First, you don’t know what device you are on in the Cisco exam. It’s just a simulator and testing your knowledge of the command line, not the specific hardware. I recently had a module failure in a Cisco 4500 chassis, and part of the troubleshooting reminded me of doing a Cisco exam.
Let me explain.
The year was 2020, the month was January and work had just started back for the year. I had logged in, checking emails and the incident queue when I get a message appear on my google chat window. In the real world, people don’t log tickets they just remember you helped them long ago and reach out directly. It doesn’t matter how many times you say Service Desk they just come straight to you. I won’t say no or ‘ log a ticket’ because someone is in need and this person was in the IT department, so if you do him or her a favour then you will get one back. That is the way it should work.
The messages said wireless connectivity was impacted and some desk ports were not working. We also got some messages from our monitoring that some ports had gone offline.

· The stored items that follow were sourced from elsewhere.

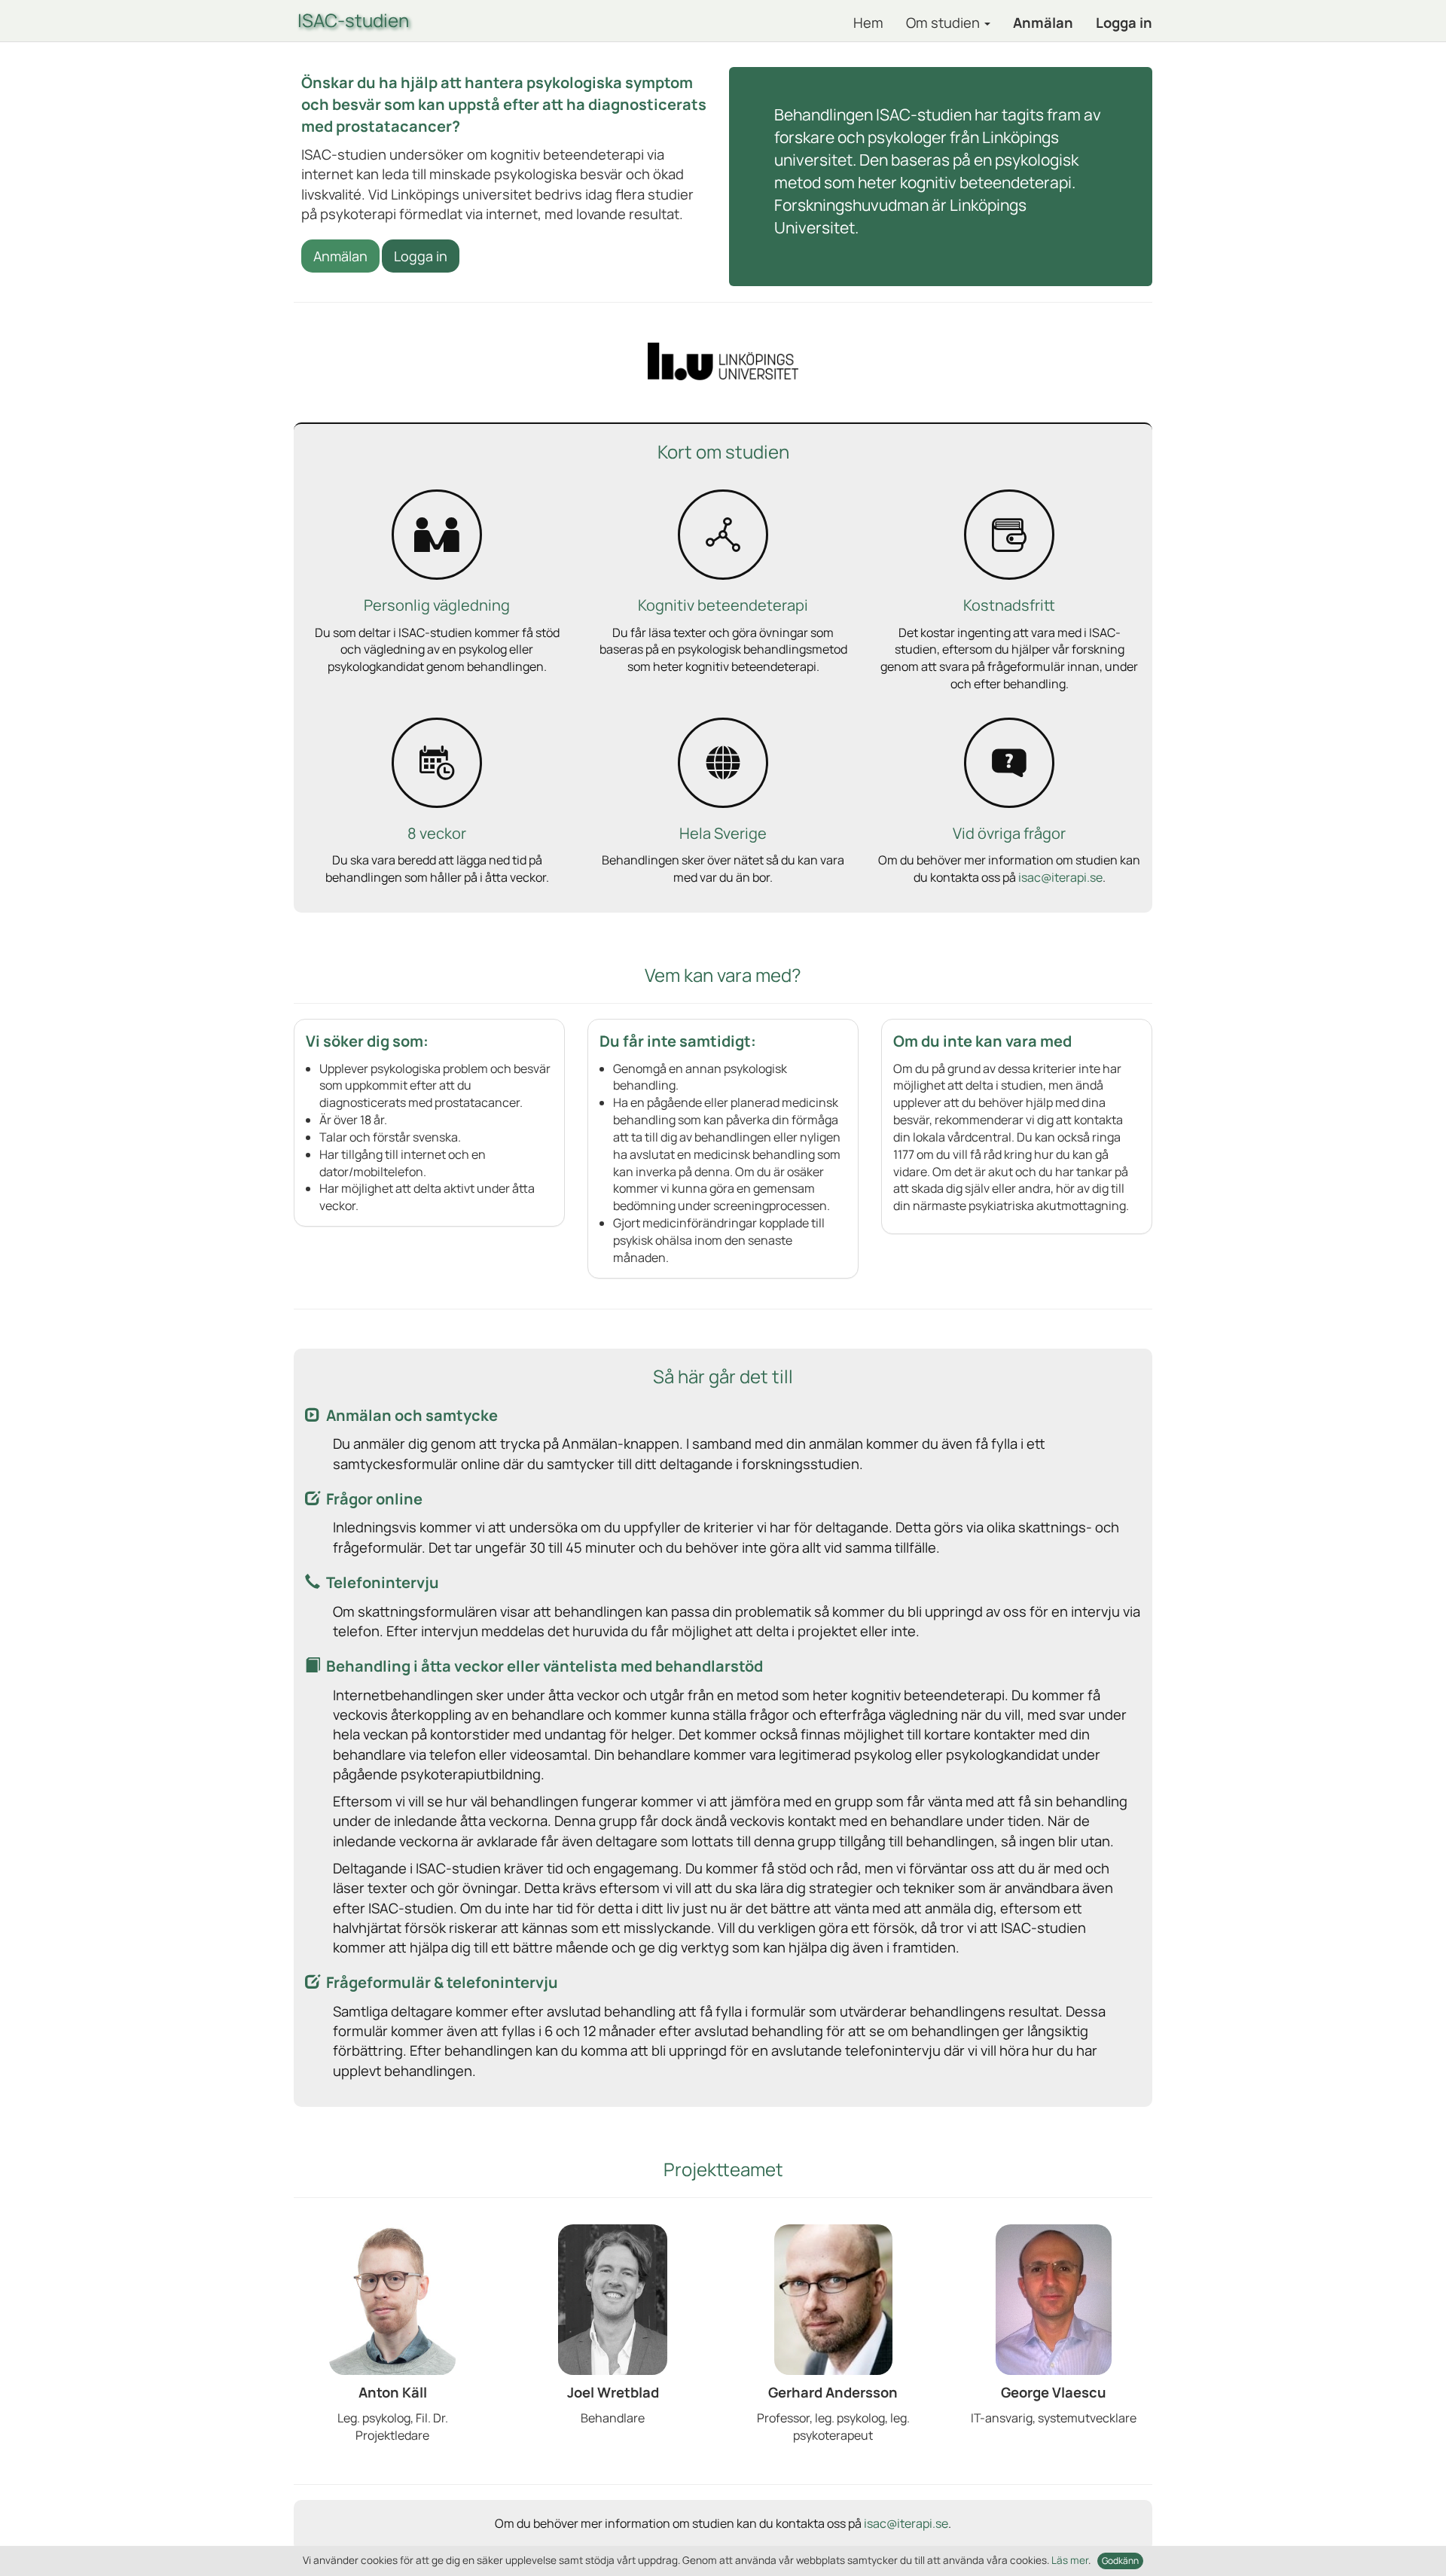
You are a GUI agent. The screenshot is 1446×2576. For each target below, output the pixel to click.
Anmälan (1043, 22)
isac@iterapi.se (1060, 877)
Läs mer (1069, 2560)
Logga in (1124, 22)
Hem (868, 22)
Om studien (944, 22)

I still had connectivity to the site and after logging in I found the following in the logs –
Feb 3 09:31:06 AEST: %C4K_HWPORTMAN-3-SUPERPORTMACLINKDOWN: Superport Mac link down on Superport 20 on slot 7.
Feb 3 09:31:06 AEST: %C4K_HWPORTMAN-3-SUPERPORTMACLINKDOWN: Superport Mac link down on Superport 21 on slot 7.
Feb 3 09:31:06 AEST: %C4K_HWPORTMAN-3-SUPERPORTMACLINKDOWN: Superport Mac link down on Superport 32 on slot 7.
Feb 3 09:31:06 AEST: %C4K_HWPORTMAN-3-SUPERPORTMACLINKDOWN: Superport Mac link down on Superport 33 on slot 7.
I took a ‘show tech’ and then I power cycled the module, which you can do on a 4500 chassis.
The module came back up and connectivity was restored, for about 12 hours. I was on call that night and got a message about midnight that ports had failed again. I reset the module and then went back to sleep.
By this time, I had logged a case to Cisco to check for bugs. That morning it happened again, although this time when I reset the module it never came back.
So far, this is all real world. TAC case logged, new module now shipped and then we do a swap out (under change control of course).
The new module did not work.
Not the best message to see –
Feb 5 14:55:03 AEST: %C4K_CHASSIS-3-LINECARDSEEPROMREADFAILED: Failed to read module 7’s serial eeprom, try reinserting module
It is now day two and site has a workaround for people connected to this module. The bugs and cases online point to a possible chassis fault. A new module and new chassis were sent to site.
Replacing the chassis is not an easy task, but we had remote hands to do this for us as this site was about 1000 kms away from me.
To ensure nothing was wrong with the second module, we first swapped a working module, so module 1 to module 7. Still the same message that it failed to read module 7.
It was chassis replacement time.
It took them about an hour to replace the chassis and plug all cables in (the cabling was very neat) and this is where it started to feel more like a Cisco exam.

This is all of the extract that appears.